Rééducation post-traumatique : rôle de l'ostéopathe après une blessure

Entorse, fracture, chirurgie, accident : l'ostéopathie s'intègre à la rééducation post-traumatique pour accélérer la récupération, réduire les séquelles et préparer le retour au sport. Cannes la Bocca et Fréjus.

Indications post-médicales

La rééducation après un traumatisme est cruciale pour ne pas « traîner » de séquelles pour le reste de vos jours. L'ostéopathie s'intègre dans une prise en charge globale, en échangeant avec médecins, kinésithérapeutes et ergothérapeutes.

Les principales indications de l'ostéopathie en rééducation post-traumatique :

  • Cicatrices chirurgicales — toute cicatrice est potentiellement une source d'adhérences pour les tissus environnants
  • Accidents de la route — conducteur, passager, piéton — et chutes importantes (sports, ski, vélo)
  • Entorse, luxation, fracture — même ancienne et mal soignée
  • Accident vasculaire cérébral — aide à rétablir certaines fonctions neurologiques
  • Anesthésie péridurale, rachianesthésie, césarienne — traitement des adhérences dure-mériennes
  • Post-accouchement — même un accouchement physiologique reste un traumatisme pour les tissus, chez la mère comme chez l'enfant

Données cliniques

L'ostéopathie post-traumatique agit sur les restrictions de mobilité articulaire et fasciale issues du traumatisme, réduisant les compensations à distance qui s'installent dans les semaines suivantes. Elle est complémentaire — et non substitutive — à la rééducation kinésithérapeutique.

L'importance de la précocité

Une prise en charge précoce permet de diminuer considérablement le temps de récupération. Consulter un ostéopathe dans les heures qui suivent le traumatisme — idéalement la journée même, une fois une fracture écartée — permet d'espérer retrouver une marche normale en une semaine environ, au lieu des 3 semaines habituelles pour une entorse de grade II–III.

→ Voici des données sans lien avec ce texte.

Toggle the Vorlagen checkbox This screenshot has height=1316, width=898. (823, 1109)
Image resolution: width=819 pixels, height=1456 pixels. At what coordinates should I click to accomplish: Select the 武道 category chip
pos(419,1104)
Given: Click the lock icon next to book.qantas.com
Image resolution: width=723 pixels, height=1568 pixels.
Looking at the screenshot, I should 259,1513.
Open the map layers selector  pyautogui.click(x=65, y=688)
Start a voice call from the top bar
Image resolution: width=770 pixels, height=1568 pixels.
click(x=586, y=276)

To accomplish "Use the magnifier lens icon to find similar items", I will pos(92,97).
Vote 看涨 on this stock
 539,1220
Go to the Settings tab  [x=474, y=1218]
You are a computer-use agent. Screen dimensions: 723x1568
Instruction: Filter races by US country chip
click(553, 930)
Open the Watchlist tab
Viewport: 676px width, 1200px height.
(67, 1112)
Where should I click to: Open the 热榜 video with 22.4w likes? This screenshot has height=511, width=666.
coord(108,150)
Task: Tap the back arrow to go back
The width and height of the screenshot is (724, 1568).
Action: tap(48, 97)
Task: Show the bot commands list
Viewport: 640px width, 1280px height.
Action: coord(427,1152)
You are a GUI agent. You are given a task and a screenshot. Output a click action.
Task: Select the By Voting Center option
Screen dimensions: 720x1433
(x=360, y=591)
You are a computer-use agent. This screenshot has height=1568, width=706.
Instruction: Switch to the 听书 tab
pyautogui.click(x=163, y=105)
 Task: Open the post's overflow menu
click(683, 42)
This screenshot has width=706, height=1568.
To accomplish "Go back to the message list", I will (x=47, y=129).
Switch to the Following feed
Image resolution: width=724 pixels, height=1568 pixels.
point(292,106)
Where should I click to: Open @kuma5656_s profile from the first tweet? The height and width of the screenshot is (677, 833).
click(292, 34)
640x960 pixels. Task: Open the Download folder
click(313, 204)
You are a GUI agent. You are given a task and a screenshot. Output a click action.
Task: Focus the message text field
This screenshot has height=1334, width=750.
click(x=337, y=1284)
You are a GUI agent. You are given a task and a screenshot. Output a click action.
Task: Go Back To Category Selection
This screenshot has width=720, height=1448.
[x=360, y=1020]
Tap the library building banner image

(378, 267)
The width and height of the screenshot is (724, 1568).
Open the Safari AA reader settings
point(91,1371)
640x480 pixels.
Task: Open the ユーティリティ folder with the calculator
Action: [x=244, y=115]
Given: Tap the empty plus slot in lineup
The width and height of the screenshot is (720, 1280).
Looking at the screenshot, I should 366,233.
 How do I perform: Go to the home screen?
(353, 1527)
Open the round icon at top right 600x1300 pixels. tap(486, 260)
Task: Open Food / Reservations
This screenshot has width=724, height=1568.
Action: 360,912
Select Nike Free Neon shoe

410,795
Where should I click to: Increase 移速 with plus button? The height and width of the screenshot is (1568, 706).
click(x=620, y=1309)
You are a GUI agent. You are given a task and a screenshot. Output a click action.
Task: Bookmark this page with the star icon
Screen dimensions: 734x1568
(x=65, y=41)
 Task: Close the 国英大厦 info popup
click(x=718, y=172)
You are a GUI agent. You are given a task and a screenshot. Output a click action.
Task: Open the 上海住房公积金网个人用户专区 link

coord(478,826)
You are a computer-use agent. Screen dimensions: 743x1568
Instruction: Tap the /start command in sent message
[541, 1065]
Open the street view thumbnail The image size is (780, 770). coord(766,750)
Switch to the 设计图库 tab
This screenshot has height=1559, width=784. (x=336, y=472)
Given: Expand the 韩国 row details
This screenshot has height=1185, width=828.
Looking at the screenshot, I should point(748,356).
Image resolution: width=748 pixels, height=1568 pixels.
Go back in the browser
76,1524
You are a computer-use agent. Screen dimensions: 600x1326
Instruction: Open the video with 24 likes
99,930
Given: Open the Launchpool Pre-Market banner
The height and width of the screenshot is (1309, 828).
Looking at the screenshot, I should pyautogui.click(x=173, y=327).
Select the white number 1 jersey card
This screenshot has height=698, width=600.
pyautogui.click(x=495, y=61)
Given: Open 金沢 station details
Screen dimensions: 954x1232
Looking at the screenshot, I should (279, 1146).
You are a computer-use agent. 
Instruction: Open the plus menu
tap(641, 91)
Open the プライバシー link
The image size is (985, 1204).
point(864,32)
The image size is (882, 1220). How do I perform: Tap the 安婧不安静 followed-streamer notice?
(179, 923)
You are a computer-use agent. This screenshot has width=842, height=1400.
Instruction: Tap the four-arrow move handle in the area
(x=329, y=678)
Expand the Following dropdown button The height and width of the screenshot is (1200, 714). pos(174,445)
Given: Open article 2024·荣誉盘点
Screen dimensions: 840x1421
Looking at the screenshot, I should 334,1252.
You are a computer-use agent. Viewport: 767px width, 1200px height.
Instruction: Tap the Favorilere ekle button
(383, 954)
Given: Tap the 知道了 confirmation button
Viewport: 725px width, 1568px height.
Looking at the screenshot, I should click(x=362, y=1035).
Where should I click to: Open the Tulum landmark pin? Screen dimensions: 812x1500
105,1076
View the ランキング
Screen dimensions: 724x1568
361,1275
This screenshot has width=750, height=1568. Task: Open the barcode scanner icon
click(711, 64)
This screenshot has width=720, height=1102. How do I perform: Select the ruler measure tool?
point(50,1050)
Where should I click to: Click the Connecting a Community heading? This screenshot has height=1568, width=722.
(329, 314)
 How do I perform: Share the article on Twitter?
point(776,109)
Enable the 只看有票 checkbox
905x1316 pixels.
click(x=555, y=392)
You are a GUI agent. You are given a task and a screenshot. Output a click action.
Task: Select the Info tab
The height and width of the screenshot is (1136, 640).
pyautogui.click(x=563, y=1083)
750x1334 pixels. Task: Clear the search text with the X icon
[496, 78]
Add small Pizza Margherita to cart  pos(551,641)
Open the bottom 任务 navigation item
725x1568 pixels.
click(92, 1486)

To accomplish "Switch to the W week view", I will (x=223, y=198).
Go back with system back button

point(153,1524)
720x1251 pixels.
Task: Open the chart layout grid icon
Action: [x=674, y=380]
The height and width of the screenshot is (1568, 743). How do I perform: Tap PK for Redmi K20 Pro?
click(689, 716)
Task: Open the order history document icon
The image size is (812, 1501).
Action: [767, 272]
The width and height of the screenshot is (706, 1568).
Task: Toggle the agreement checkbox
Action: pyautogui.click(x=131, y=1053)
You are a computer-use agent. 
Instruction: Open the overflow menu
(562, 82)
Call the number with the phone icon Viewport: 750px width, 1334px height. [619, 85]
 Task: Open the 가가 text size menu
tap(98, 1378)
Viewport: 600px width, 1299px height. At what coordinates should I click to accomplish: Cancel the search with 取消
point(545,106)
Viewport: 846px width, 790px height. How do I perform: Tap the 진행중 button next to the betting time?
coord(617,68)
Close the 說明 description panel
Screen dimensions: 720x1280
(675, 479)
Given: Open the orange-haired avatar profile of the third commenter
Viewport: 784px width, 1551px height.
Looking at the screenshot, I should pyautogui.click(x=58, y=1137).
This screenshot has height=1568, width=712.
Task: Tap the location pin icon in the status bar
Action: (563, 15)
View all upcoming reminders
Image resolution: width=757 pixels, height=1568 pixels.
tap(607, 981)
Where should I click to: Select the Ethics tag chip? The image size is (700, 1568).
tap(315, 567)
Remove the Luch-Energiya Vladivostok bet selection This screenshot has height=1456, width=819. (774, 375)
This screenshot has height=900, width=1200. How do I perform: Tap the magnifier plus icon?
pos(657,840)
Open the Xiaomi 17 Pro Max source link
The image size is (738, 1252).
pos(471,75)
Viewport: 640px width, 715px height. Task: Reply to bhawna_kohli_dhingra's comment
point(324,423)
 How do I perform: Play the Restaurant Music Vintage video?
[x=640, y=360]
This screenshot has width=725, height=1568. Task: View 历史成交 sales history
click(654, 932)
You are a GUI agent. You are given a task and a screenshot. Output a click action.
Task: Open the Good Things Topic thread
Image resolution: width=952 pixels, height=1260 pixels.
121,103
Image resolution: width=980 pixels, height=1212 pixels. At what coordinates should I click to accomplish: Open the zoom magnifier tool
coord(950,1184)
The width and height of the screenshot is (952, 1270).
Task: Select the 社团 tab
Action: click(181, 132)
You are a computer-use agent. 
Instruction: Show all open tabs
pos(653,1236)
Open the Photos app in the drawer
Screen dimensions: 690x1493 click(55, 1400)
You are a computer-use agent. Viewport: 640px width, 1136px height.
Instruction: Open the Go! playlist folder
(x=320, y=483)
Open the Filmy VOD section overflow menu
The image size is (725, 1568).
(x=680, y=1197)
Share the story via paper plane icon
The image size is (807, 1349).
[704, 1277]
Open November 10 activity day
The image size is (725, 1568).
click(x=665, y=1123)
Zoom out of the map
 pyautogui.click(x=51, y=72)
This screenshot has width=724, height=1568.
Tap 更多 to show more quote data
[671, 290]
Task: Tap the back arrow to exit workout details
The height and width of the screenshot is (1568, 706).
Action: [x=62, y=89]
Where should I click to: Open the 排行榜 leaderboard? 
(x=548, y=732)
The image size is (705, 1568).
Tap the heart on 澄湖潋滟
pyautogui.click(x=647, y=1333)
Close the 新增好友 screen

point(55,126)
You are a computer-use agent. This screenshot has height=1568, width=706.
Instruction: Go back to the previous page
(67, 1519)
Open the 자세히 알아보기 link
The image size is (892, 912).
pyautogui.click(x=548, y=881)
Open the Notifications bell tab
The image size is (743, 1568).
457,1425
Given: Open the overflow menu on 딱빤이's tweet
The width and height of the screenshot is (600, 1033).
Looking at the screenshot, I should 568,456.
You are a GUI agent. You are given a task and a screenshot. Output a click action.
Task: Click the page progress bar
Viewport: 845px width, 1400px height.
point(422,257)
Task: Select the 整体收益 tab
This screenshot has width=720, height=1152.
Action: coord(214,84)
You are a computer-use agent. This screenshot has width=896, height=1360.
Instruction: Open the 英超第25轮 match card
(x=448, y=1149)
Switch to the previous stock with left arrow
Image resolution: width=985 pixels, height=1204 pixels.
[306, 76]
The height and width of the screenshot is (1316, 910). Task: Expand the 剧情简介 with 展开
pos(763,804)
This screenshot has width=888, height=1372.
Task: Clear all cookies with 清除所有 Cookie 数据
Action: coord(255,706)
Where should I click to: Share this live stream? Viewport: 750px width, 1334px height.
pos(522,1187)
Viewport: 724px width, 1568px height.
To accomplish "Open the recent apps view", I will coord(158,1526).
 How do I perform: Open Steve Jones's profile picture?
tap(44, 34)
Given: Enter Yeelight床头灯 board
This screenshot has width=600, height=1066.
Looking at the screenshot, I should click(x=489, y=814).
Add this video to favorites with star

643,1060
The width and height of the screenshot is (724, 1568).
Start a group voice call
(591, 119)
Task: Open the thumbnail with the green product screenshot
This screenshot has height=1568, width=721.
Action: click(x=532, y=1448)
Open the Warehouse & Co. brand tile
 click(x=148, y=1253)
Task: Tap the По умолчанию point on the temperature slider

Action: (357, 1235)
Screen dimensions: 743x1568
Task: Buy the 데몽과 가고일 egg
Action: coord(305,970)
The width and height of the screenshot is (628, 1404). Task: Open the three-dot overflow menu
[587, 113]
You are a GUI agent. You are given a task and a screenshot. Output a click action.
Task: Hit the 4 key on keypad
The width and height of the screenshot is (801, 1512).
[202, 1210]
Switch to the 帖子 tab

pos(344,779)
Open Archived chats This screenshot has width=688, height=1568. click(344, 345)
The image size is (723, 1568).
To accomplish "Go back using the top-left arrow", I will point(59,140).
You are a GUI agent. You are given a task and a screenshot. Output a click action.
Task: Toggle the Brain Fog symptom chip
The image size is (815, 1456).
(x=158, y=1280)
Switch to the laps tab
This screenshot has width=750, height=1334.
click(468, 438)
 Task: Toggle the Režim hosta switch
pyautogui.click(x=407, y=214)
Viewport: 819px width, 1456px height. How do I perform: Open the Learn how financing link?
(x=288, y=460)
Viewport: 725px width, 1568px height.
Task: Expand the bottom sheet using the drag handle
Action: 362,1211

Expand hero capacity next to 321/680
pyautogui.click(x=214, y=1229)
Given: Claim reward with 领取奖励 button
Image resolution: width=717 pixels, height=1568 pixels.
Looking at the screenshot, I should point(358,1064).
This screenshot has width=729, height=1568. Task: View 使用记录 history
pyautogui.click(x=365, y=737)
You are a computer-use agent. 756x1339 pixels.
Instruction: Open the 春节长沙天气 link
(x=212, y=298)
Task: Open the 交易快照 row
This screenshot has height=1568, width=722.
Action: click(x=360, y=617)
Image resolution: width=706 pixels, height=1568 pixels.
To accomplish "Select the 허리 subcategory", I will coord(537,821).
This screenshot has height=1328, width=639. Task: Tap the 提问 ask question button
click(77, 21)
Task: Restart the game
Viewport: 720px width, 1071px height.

Ce bénéfice de la précocité s'explique par plusieurs mécanismes :

  • Réduction de l'œdème réactionnel — les techniques ostéopathiques douces favorisent le drainage lymphatique et veineux de la zone traumatisée.
  • Limitation des réactions de défense musculaire — les contractures réflexes s'installent rapidement après un traumatisme et deviennent auto-entretenues si elles ne sont pas traitées.
  • Maintien de la mobilité globale — une articulation immobilisée même partiellement perd sa mobilité en quelques jours. L'ostéopathe travaille sur les zones compensatrices (genou, hanche, bassin) pendant que la zone traumatisée cicatrise.
  • Prévention des séquelles proprioceptives — après une entorse, les récepteurs proprioceptifs des ligaments sont lésés. Une prise en charge précoce limite le déficit d'information sensorielle qui conduit aux récidives.

Contre-indications absolues à l'ostéopathie post-traumatique

Fracture non consolidée sur la zone à traiter — hémorragie active — état de choc — infection locale — lésion neurologique sévère non bilan. Dans tous ces cas, la prise en charge médicale urgente prime. L'ostéopathe peut néanmoins travailler sur les zones à distance du traumatisme principal.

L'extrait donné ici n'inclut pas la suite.